If the VA lender determines that you have enough savings and the “reasonable likelihood of success as a landlord,” it allows you to count current or potential rental income to offset your mortgage payment.
Calculating your qualifying rental income. You don’t get to count all of the rental income when qualifying for a VA home loan. Underwriters look at the current leases on the property and allow 75 percent of the rent from the units you won’t occupy yourself. If the property does not have renters, the lender allows 75 percent of an appraiser’s opinion of the fair rental value for the units.
VA underwriting guidelines state that, “A percentage greater than 75 percent may be used if the basis for such percentage is adequately documented.”
How it actually works as of this writing, there is a 3,700 square foot duplex in Las Vegas, NV with a sale price of $315,000. The second unit provides $1,400 a month in rental income.
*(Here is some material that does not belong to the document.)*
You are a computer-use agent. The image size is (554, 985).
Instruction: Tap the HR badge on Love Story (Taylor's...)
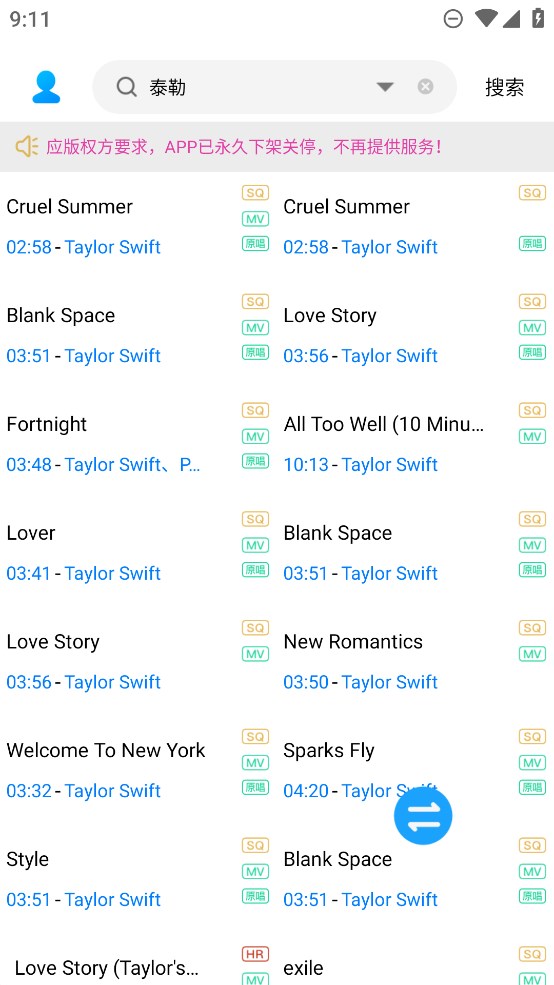(256, 954)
Assume that you put zero down and finance $315,000 plus a $6,772 VA Funding Fee. Your total monthly payment, including taxes and homeowners insurance, would be about $2,000 with a 4.5 percent mortgage rate.
If you don’t count the rental income towards your mortgage qualification and have no other debts, you’d need qualifying income of $4,878 a month to get loan approval. That’s because the VA allows up to a 41 percent debt-to-income ratio, which is your monthly debt payment divided by your monthly gross (before tax) income.
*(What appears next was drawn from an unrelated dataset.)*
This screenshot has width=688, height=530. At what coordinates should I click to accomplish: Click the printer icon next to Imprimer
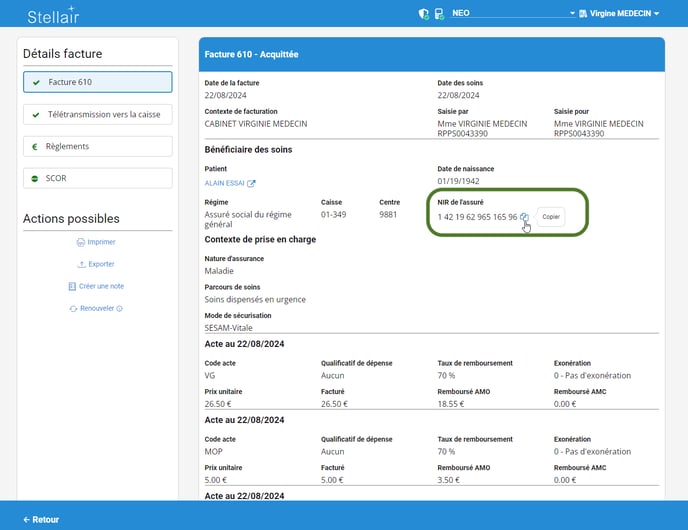81,242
If you are able to use the rental income to qualify, you get a different picture:
The lender would offset the mortgage payment by 75 percent of the rental income
75 percent of $1,400 is $1,050
Subtracting $1,050 from your $2,000 mortgage payment gets you a payment of $950
With no additional debts, your income required to qualify drops to $2,317 a month.
Required reserves to use the rental income or potential rental income for qualifying, you’ll have to prove that after closing, you’ll have savings equal to six months of your total homeownership costs — principal, interest, property taxes and homeowners insurance.
For the example above, that’s six times $2,000, or $12,000.
VA mortgage closing costs to boost your reserves after closing, you may have to minimize your closing costs. There are several ways to do this.
You can have the seller pay your closing costs instead of asking for a lower purchase price. For example, instead of offering 97 percent of the asking price, make a full-priced offer and ask for a 3 percent credit toward your closing costs.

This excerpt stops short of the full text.